In theory, if we could switch Jesse's back tension release to a resistance release mid-shot, it would never fire...

Is "steady back tension" the new school way to shoot ? If so, what will happen to resistance release ?


----------



## Mahly

Different strokes for different folks.
Many pros either relax their hand or actively manipulate their hand when shooting with a hinge.


Sent from my iPhone using Tapatalk Pro


----------



## lees

Yep, just another way to shoot and it's all whatever works the best for you. I'm a puller, so my style is a steady increase of pressure into the back wall. A resistance release is appropriate for that shot style, as is the pull-the-release-into-the-trigger method of getting a release to go off "by itself".

But many hold against the wall and make the release go off in some other way, say by rotating the release body or even just slowly squeezing the trigger. 

The SweetSpot Pro device strikes me as an additional method of gathering telemetry (I guess you could call it) on the amount of pressure.
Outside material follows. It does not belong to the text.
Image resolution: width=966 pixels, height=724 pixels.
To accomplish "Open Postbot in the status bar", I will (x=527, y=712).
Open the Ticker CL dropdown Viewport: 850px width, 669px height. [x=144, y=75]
With a resistance release, to me it would just be supplemental information, but if you shoot another style where you have to manage the pressure at which the release goes off, it looks like an awesome tool to me. Meaning, keeping consistent on how much pressure you're really at when your release window occurs.... 

But on the topic of pressure, some are pullers and well.. some aren't .

lee.


----------



## rattlinman

Mahly said:


> Different strokes for different folks.
> Many pros either relax their hand or actively manipulate their hand when shooting with a hinge.
> 
> 
> Sent from my iPhone using Tapatalk Pro


Exactly, Times have changed and the equipment we are using has changed dramatically! Many of the new bows with limb stops feel certainly different form the spongy wall of a 2-cam bow, so of course we should expect the way we execute a release, any release, should change. Most I imagine are using the relaxation method of hinge release execution over pulling the strings off of a limb stop bow. I know that for me personally I struggle with a limb stop bow nad always choose cable stop models because of this method.


----------



## Padgett

First of all I didn't know this little device existed, so cool.
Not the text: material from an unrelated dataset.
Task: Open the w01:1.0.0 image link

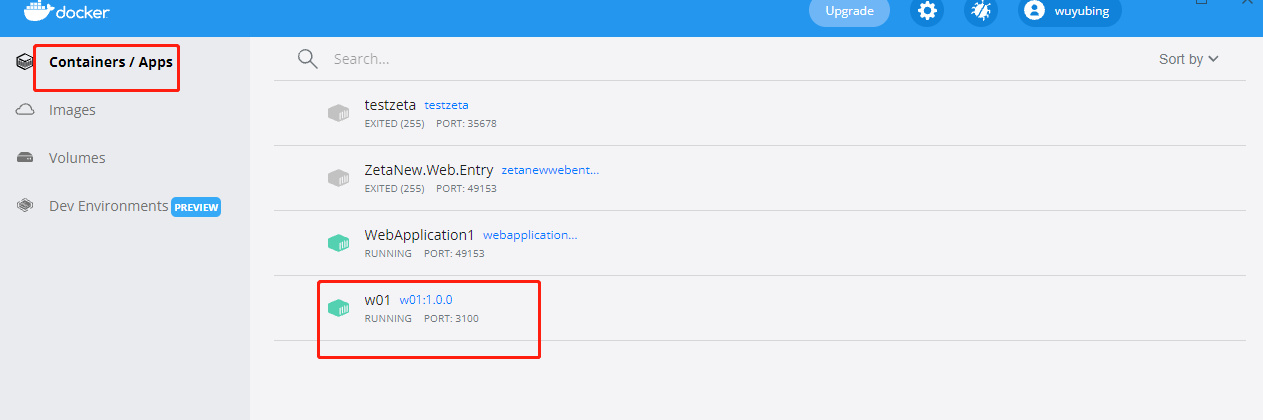Action: pyautogui.click(x=426, y=300)
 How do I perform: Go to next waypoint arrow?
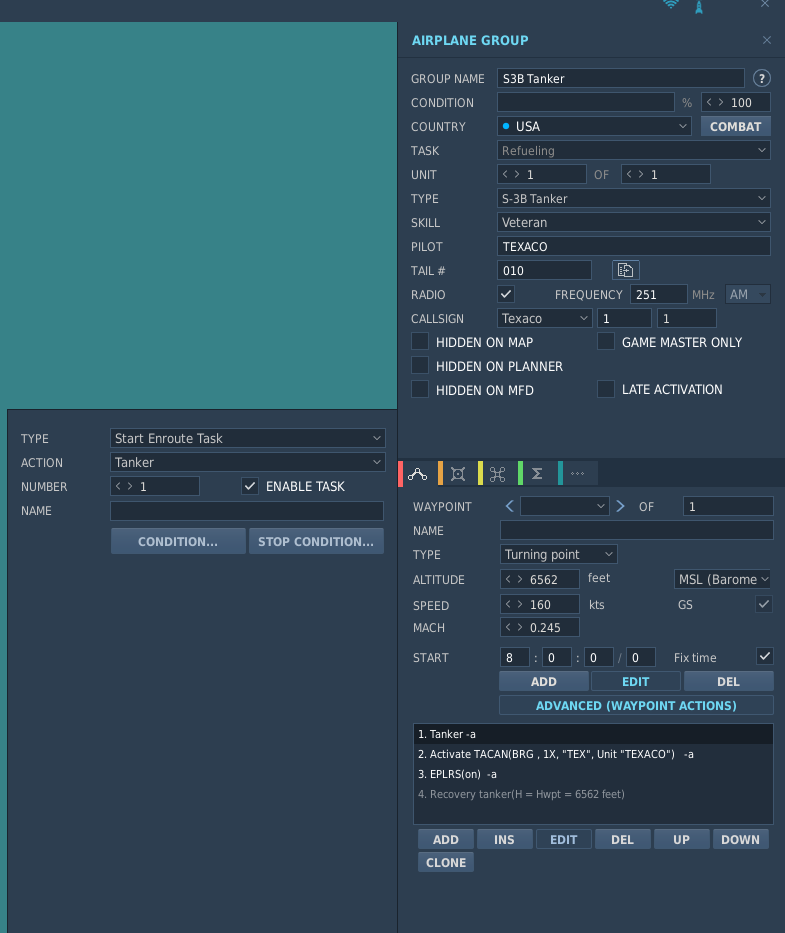click(620, 506)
Second, I am not surprised at the discussion that we are having.


----------



## erdman41

If you creep tune a Hoyt you can pull soft into the wall or hard into the wall and hit exactly the same vertically.
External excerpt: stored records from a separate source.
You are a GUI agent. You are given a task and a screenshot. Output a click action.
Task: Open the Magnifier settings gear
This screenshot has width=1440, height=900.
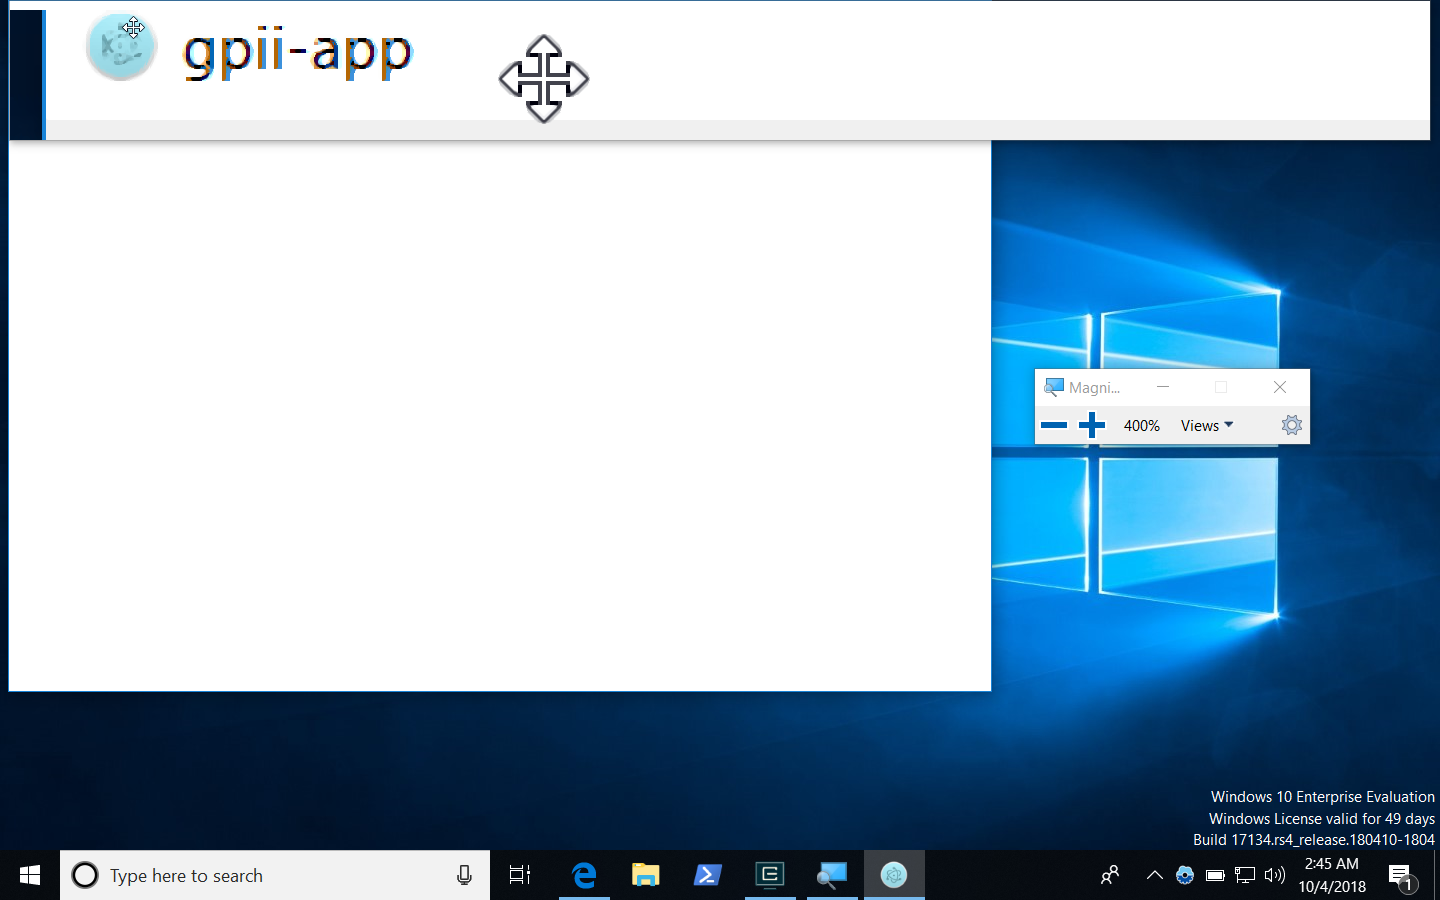1291,425
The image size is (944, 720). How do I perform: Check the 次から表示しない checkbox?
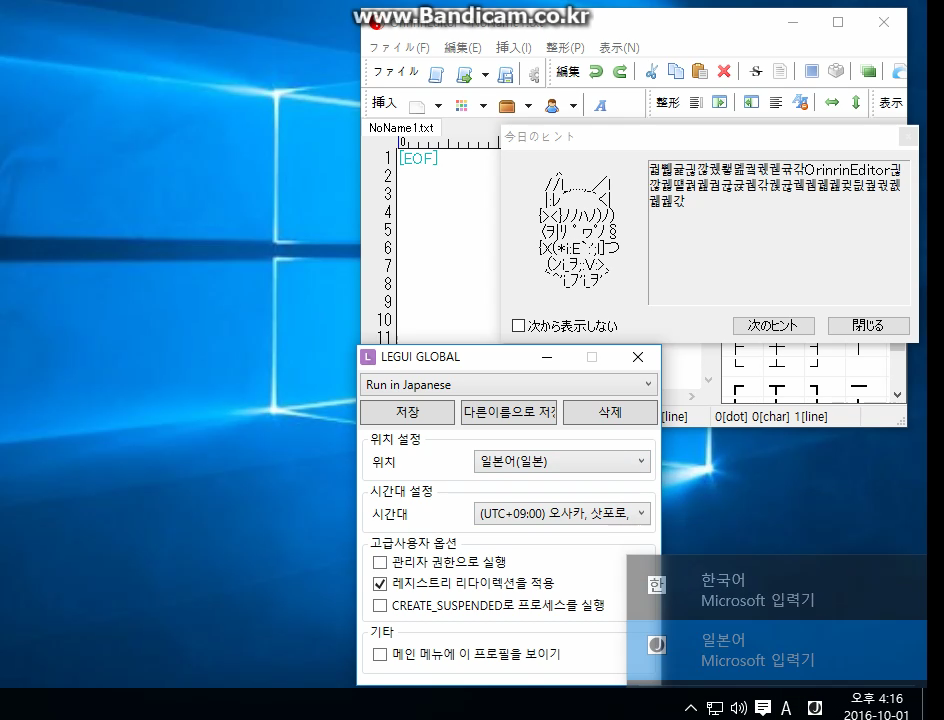click(x=518, y=326)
So is this more for lefts and rights??? 

Sent from my SM-G930V using Tapatalk


----------



## Padgett

I have to admit that 100% of my training is based on equalizing or balancing out my execution, I do add pressure to the wall but at the exact same time I have give in my fingers that offsets that pressure. 

I do not shoot well when I have pressure changes in my system, when I have a pressure loss that is when I would have a dip bang out the bottom and when I add a bunch of pressure I get pulled off to the side or out the top. 

Right now I am committed to a thumb trigger for the first time ever and am not shooting my hinges at all, So learning how to come to anchor and add a nice amount of preload to the wall so my fingers feel engaged was my first goal. Then my second goal was to learn how to add a nice smooth amount of pressure to the wall and at the same time allow the hand to give a little so the handle could move forward and fire the thumb trigger since the thumb is staying still. The training is going well and I am finding that the amount of movement in my whole system is less than when I am shooting hinges, everything is more subtle. Which is nice because the more subtle things are it is easier to regulate the pressures.


----------



## Bobmuley

erdman41 said:


> If you creep tune a Hoyt you can pull soft into the wall or hard into the wall and hit exactly the same vertically.
> 
> So is this more for lefts and rights???
> 
> Sent from my SM-G930V using Tapatalk


That's for any hybrid or two cam bow....yet we still miss because of the "dip bang" phenomena where the release fires at the exact wrong time that you don't want it to. 

I don't know how will this will work to stop it, will find out the end of May, but at least it will have a warning..."YOU'RE ABOUT TO MISS LOW DUDE" if the lights go out.


----------



## Padgett

If you choose to not have any give or yield in your hand you are pretty much setting yourself up to a beyond fast hinge setting or a very very light trigger setting on the thumb trigger. I have shot my hinge this way in the past and the fear of misfires will consume you and it just isn't worth it. All that work you did with the resistance release is worthless if your hand is frozen up and stiff. The resistance releases are great at teaching how to totally engage the back tension muscles so they are firing on all 8 cylinders but the minute you move back over to a hinge or thumb trigger you have to combine that back tension with some form of yielding so that you are producing rotation with the hinge and the handle moving forward as the thumb trigger stays put.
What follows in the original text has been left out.